== DIRECTIONS ==
Return, from the data below, each line that contains the word "computer".

··· EXERCISE DATA

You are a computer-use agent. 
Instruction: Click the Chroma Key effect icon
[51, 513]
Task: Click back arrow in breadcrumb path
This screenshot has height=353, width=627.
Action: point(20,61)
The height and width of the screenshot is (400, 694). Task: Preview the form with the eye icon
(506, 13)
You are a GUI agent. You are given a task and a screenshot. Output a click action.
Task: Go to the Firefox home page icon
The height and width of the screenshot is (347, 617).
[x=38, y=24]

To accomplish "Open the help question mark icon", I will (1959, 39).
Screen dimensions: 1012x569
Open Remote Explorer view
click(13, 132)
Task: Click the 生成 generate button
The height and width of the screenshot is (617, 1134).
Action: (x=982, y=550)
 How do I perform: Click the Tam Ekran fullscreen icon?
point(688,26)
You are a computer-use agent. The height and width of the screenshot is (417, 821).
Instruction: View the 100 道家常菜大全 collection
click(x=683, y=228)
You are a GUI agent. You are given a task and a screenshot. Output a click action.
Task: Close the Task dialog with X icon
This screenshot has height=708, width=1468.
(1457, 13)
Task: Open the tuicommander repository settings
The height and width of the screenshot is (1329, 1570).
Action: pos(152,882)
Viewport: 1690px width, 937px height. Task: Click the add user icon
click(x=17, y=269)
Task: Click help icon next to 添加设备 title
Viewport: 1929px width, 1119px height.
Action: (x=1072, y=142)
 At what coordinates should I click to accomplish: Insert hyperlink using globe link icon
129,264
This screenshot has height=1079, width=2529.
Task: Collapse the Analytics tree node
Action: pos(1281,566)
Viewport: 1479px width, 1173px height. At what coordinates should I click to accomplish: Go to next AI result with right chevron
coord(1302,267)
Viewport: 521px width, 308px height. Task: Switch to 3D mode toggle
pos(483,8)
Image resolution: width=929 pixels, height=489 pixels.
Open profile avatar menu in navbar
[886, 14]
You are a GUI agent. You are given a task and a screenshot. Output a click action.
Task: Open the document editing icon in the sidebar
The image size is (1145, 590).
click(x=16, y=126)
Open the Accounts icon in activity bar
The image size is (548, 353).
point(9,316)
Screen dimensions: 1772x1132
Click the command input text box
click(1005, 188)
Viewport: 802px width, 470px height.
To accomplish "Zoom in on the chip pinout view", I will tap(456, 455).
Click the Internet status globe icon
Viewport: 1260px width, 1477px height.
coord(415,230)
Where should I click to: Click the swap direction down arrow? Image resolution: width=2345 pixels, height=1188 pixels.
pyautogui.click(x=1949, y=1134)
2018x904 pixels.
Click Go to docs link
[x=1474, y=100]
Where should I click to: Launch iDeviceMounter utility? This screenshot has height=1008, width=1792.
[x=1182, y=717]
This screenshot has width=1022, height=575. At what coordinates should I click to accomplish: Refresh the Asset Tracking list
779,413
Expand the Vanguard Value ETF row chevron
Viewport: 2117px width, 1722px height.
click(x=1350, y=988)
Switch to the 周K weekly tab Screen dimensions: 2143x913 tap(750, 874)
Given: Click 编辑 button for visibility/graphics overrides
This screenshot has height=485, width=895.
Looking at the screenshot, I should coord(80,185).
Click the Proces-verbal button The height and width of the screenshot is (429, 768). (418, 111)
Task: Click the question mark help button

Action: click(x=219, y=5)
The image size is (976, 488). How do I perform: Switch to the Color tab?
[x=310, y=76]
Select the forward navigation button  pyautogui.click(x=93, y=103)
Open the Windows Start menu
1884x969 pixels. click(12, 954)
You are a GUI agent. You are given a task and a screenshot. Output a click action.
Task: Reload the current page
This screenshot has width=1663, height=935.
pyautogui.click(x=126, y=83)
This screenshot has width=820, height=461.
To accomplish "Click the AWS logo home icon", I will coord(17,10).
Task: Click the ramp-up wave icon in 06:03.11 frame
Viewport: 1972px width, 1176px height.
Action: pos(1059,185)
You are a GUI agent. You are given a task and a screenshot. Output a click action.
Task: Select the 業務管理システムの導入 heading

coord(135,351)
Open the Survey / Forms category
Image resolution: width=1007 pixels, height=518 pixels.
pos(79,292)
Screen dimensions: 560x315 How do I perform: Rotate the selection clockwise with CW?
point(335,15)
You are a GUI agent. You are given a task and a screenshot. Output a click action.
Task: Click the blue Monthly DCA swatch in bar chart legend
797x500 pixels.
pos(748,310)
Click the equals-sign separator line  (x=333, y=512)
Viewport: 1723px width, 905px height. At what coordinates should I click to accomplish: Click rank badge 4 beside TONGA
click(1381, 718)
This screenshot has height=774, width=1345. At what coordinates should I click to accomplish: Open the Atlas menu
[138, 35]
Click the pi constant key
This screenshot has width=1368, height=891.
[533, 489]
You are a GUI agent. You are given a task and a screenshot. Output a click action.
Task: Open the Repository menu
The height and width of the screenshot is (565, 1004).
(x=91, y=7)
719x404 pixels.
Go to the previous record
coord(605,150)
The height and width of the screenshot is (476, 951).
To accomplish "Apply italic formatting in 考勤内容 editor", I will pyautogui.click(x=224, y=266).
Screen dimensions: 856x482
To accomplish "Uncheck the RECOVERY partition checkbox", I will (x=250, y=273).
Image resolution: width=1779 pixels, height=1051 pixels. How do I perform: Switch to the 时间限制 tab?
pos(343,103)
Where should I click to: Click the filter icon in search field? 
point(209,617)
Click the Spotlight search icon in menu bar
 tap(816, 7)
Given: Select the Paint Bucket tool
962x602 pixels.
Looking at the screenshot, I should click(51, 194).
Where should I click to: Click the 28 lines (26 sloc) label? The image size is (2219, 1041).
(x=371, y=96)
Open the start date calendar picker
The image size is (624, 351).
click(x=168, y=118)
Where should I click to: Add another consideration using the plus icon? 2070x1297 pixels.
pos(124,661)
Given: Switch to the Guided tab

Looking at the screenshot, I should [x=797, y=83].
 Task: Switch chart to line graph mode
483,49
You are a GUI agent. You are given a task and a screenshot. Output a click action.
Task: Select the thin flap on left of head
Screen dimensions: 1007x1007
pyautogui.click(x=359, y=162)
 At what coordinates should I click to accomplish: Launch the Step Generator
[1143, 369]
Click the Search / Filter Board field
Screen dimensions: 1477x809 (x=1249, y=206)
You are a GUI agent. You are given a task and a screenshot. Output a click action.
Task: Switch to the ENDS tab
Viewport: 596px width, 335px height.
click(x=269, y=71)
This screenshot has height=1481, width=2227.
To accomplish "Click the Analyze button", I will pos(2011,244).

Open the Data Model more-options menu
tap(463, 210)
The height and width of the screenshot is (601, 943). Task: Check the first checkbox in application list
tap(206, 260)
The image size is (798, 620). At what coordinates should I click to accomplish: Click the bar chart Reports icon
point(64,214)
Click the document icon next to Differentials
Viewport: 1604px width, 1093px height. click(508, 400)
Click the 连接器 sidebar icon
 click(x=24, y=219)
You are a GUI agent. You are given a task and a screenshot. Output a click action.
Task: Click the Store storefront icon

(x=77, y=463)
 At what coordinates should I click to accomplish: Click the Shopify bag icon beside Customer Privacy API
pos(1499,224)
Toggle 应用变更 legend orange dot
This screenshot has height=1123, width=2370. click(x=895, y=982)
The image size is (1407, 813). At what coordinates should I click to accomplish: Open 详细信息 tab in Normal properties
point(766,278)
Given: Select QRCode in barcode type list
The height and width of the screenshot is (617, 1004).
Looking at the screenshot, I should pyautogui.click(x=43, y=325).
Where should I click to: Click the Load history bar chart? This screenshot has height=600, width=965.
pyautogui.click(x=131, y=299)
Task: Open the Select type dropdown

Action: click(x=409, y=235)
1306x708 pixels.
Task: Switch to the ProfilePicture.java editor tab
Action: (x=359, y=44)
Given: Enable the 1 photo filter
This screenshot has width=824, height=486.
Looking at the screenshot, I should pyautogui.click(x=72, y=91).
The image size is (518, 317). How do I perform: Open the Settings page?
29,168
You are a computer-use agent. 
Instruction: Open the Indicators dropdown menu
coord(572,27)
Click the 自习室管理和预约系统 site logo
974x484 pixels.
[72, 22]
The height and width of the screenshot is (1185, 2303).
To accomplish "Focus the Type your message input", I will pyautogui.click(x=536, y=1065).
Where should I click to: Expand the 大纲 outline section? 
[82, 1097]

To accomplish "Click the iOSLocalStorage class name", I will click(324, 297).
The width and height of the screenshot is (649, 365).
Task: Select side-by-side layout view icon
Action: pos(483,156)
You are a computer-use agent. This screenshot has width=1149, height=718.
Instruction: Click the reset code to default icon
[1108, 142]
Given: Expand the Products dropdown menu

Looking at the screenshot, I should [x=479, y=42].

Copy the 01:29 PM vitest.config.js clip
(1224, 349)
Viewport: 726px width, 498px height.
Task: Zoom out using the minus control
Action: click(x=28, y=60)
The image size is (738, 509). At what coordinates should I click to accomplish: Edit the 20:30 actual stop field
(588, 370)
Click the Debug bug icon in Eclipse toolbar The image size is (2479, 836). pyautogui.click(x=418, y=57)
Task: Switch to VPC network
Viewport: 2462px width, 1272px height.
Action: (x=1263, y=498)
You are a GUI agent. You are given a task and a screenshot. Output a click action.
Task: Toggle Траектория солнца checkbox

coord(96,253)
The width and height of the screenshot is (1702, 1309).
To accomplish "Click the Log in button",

······

== ANSWER SPACE ==
You are a computer-use agent. 
You are a computer-use agent. The height and width of the screenshot is (417, 821).
You are a computer-use agent. 
You are a computer-use agent. This screenshot has width=1149, height=718.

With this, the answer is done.